Data supplied START
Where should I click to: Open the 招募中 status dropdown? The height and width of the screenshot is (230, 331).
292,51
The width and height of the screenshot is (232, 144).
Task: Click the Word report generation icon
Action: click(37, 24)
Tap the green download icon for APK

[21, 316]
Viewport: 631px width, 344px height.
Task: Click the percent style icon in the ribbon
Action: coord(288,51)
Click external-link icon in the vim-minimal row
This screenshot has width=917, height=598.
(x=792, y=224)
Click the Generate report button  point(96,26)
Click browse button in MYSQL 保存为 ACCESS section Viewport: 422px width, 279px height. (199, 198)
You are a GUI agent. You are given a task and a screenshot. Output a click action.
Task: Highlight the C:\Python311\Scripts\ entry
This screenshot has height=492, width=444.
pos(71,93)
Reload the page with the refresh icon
Data supplied END
Data supplied START
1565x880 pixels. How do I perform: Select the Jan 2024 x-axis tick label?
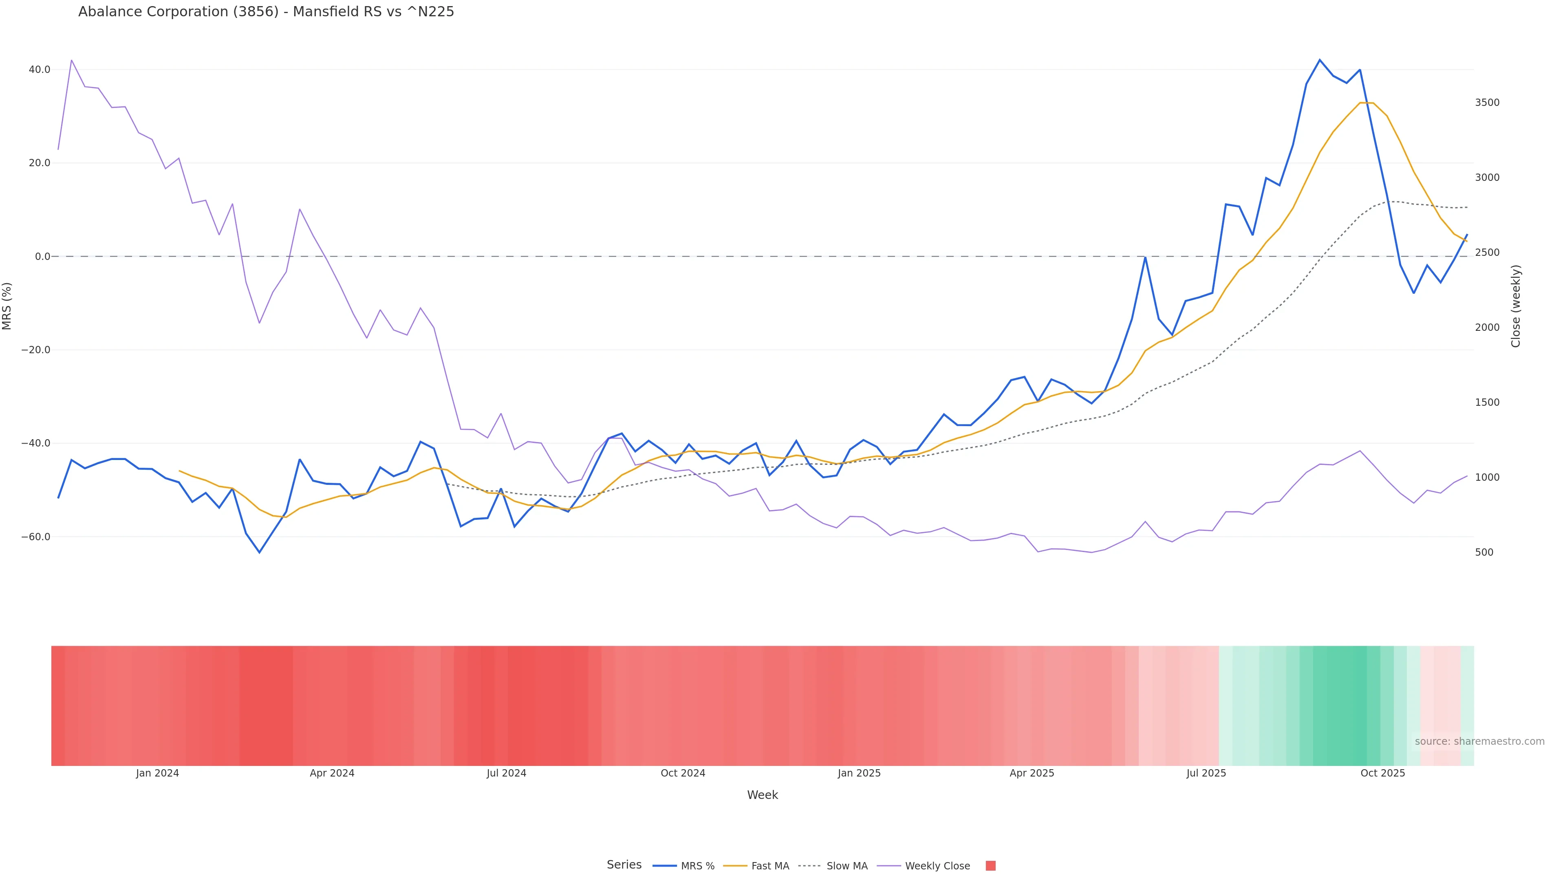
Data supplied END
The problem: Search the records for the string "button", and copy every line that holds it.

Response:
Click the Generate report button  point(96,26)
Click browse button in MYSQL 保存为 ACCESS section Viewport: 422px width, 279px height. (199, 198)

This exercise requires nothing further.